*QUOTED TEXT*
------------------------------------------------------------------------
Here is the list from the cites website.. just do a quick search for the latin name of what you're buying if you're not sure

Appendices I, II and III

Oh.. there's even a search engine on site to check 

CITES-listed species database


----------



## mark97r1 (Feb 9, 2007)

How do the cities papers work? I would fancy some more PDF's while i was thier. im pretty sure these are Cities listed (though havent checked on the link). So how would i go about bringing them back into the country?

Cheers
Mark


----------



## mark97r1 (Feb 9, 2007)

yep just had a quick look,
Cities appendices II. So whats that mean?

Mark


----------



## Rainwater (Apr 18, 2007)

i wish i knew how this cites stuff worked...jurrasic might know!!


----------



## cornmorphs (Jan 28, 2005)

yeah i guess he will.
there will be people on the coach with licences, so hopefully there will be no problems.


----------



## Tops (Apr 26, 2007)

just let someone 'hold' your rep as you cross the border


----------



## cornmorphs (Jan 28, 2005)

lol, yeah, then they get the blame if its bad


----------



## Tops (Apr 26, 2007)
------------------------------------------------------------------------
*WHAT TO PRODUCE*
Pick up the forum thread about CITES papers for bringing animals across a border from the point where it stops. The lines after this point are separate material with no connection to the forum thread.

[Data drawn from a collection]
------------------------------------------------------------------------
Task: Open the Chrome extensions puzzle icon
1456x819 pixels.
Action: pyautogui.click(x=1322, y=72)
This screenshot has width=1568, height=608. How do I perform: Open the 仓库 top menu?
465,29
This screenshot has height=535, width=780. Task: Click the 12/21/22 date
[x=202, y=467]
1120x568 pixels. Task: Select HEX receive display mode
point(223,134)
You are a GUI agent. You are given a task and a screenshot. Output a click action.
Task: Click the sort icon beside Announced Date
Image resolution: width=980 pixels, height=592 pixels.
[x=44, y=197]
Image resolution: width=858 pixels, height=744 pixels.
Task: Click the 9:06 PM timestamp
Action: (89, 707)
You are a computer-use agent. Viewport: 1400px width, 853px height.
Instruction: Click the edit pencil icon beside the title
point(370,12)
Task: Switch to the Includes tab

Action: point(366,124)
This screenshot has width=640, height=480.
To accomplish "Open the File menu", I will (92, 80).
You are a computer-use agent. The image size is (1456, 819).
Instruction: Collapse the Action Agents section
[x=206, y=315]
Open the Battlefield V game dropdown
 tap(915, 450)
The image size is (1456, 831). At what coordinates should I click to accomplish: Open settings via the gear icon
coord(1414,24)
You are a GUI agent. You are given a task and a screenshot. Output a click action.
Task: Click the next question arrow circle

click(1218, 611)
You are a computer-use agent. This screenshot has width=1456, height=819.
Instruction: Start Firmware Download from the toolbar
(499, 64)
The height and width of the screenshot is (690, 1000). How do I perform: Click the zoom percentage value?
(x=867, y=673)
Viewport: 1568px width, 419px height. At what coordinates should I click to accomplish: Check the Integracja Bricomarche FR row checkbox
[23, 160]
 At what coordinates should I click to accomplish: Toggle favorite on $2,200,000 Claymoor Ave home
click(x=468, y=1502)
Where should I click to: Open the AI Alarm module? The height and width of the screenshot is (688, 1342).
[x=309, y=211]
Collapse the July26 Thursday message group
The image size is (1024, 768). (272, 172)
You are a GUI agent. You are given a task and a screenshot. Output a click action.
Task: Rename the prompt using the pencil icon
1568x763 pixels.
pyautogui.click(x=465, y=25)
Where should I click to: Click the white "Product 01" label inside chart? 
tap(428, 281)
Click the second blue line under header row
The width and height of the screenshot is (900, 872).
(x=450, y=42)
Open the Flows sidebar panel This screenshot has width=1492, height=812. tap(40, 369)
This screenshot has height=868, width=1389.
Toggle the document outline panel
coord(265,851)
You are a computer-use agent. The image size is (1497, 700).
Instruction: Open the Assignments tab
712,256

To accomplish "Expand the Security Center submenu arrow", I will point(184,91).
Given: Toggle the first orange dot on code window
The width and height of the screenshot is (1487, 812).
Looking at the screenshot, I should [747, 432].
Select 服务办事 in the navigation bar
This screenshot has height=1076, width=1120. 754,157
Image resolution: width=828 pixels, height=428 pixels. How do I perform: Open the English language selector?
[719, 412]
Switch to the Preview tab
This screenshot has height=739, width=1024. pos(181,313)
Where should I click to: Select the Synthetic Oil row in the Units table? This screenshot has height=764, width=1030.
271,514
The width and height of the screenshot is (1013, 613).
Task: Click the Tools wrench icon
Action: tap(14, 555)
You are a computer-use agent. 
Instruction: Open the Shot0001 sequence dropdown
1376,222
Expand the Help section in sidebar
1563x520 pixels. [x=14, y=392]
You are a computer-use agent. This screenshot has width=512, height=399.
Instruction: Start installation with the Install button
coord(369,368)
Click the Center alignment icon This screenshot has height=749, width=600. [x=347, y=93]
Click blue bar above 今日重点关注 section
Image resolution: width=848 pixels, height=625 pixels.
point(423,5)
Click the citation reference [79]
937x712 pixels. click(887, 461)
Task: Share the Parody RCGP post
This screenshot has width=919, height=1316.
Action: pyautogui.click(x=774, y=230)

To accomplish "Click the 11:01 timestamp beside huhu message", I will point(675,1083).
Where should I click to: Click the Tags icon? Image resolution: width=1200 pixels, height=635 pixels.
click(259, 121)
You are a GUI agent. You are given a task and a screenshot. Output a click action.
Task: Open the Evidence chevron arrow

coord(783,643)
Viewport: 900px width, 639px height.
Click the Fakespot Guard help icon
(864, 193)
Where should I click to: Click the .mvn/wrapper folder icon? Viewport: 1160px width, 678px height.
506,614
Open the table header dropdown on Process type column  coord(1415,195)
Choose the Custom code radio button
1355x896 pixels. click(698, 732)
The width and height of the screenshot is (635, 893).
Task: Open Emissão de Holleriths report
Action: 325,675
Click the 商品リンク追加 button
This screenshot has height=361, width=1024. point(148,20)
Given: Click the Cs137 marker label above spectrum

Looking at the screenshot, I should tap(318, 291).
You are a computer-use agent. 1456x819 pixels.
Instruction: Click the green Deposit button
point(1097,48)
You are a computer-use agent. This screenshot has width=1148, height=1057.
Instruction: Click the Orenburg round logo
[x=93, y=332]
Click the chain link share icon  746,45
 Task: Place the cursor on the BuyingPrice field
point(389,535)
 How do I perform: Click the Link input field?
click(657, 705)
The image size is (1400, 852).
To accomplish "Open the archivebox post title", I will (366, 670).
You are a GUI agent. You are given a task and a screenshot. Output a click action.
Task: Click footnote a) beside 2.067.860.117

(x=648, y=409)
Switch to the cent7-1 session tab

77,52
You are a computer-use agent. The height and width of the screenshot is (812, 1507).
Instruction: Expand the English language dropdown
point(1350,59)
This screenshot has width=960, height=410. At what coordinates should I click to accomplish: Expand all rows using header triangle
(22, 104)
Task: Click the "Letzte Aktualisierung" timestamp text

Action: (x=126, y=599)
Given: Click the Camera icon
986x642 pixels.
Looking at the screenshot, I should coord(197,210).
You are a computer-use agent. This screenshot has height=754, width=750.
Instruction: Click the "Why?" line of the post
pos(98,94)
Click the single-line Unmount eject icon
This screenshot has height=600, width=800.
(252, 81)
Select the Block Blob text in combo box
------------------------------------------------------------------------
*RESULT FOR THIS EXERCISE*
what would be bad?


----------



## Morelia Matt (Dec 6, 2006)

well in Germany, a 12 year old kid can buy a cobra, customs might frown upon that?


----------



## tarantulabarn (Apr 21, 2005)

Provided everyone os sensible and asks for the paperwork all should be well, i have never had a problem since i have been going for the last 5 years or so


----------



## cornmorphs (Jan 28, 2005)

i havent been as many times as steve, but each time has been fine.
i only got stopped once, they knew what i had and then let me continue


----------



## Tops (Apr 26, 2007)

Royal Boa said:


> well in Germany, a 12 year old kid can buy a cobra, customs might frown upon that?


more fool them then.
I meant slightly more 'normal' reptiles i.e non DWA etc


----------



## mark97r1 (Feb 9, 2007)

So if i was to by more dart frogs it would be a case of just getting the relevant paperwork of a breeder? I am assumeing this just all proves they are CB?
It would be a shame to leave my frogs on some border! Or i could let the missis hold em while going through.. Hmm might have to leave her on the border then.. Hmm wont go there, and i dont think she would welcome the gloves!!!!

mark


----------



## cornmorphs (Jan 28, 2005)

correct paperwork and receipt and you may be ok, sure steve or tony will clear it up.


----------



## jey1987 (Jun 14, 2007)

> well in Germany, a 12 year old kid can buy a cobra, customs might frown upon that


Ohhh no, this isn´t the truth.


----------



## purejurrasic (Mar 18, 2006)

I understand cites 2 needs to be accompainied with a cert or reciept stating they are CB, who by and when, along with the details of the seller.

No worries, anything customs take, often gets rehomed...with us ! so i am sure we can do a deal !!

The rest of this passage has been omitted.